GIVEN TEXT:
## Start
*This recipe is adapted from A Year of Crockpotting’s ‘Super Easy Crockpot Lasagna.’ *
Easy Peasy Lasagna in Your Crockpot
Need:
- 1 box Ronzoni whole wheat lasagna noodles
- 2 jars/cans meat spaghetti sauce
- 1/2 lb to 1lb ground beef (optional)
- 1 15oz tub part-skim ricotta cheese
- 2 16oz packages Italian style shredded cheese
- one large crockpot
Directions:
- Break lasagna noodles in thirds into a large bowl and fill with hot water to soak.
- Brown and drain the ground beef, add meat flavored spaghetti sauce and heat.
- Ladle enough meat sauce into the crockpot to cover the bottom. Layer the lasagna noodles on top of the sauce and cover with another layer of sauce. Add a large spoon of ricotta cheese and spread it around. Sprinkle shredded cheese on top and cover with another layer of noodles.
- Repeat (noodles, sauce, ricotta, cheese) until the crockpot is full. Finish off with a layer of meat sauce and top with plenty of cheese.
## End
PROVIDED INFORMATION:
## Start
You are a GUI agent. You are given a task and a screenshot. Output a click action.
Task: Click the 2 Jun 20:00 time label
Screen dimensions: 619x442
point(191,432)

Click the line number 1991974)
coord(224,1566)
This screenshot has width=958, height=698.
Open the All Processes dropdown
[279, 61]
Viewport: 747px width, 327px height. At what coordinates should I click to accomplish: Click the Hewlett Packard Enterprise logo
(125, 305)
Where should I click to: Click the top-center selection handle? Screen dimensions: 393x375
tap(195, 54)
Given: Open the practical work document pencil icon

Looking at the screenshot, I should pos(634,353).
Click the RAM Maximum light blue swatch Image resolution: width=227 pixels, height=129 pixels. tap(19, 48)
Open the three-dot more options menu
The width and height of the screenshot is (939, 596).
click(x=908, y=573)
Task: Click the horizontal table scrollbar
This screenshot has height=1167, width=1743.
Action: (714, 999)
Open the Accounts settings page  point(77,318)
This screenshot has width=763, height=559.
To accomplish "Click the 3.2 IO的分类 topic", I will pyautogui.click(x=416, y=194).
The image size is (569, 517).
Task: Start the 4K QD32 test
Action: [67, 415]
## End
TASK LIST:
a: Answer these questions about the lasagna recipe:
(i) What size tub of ricotta cheese does it call for?
(ii) Into how many pieces should each lasagna noodle be broken?
(iii) What goes on the very top once the crockpot is full?
b: Print the lasagna recipe from "- Ladle enough" to "layer of noodles.".

EXERCISE RESPONSES:
a:
(i) A 15oz tub of part-skim ricotta cheese.
(ii) Thirds.
(iii) A layer of meat sauce topped with plenty of cheese.

b:
- Ladle enough meat sauce into the crockpot to cover the bottom. Layer the lasagna noodles on top of the sauce and cover with another layer of sauce. Add a large spoon of ricotta cheese and spread it around. Sprinkle shredded cheese on top and cover with another layer of noodles.